**Task prompt**
Recast the material below as a JSON list of strings, one string per line, skipping blank lines. Leave the pictures out of the list.

**Dataset**
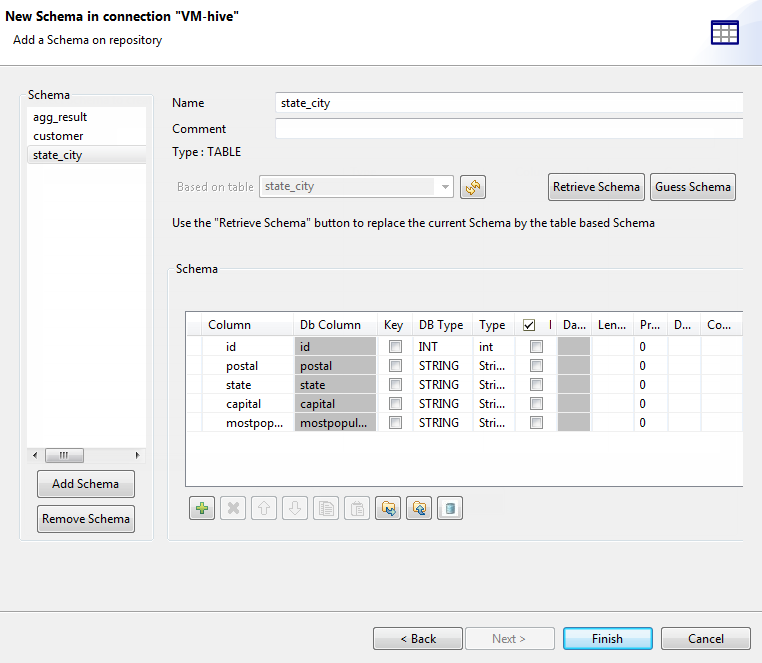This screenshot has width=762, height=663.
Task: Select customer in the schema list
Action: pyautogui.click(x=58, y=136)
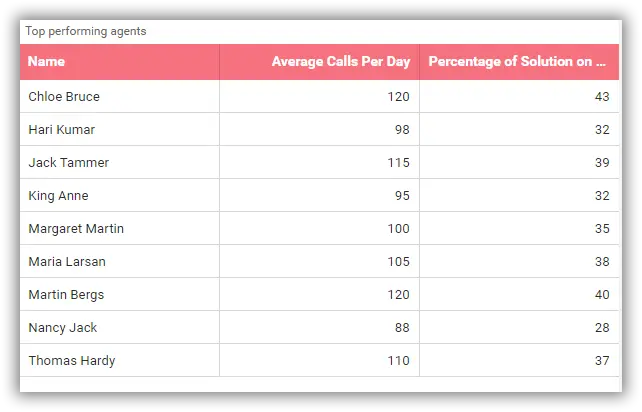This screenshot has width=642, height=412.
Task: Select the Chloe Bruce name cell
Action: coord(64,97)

**Exercise result**
[
  "This screenshot has width=762, height=663.",
  "Task: Select customer in the schema list",
  "Action: pyautogui.click(x=58, y=136)",
  "This screenshot has width=642, height=412.",
  "Task: Select the Chloe Bruce name cell",
  "Action: coord(64,97)"
]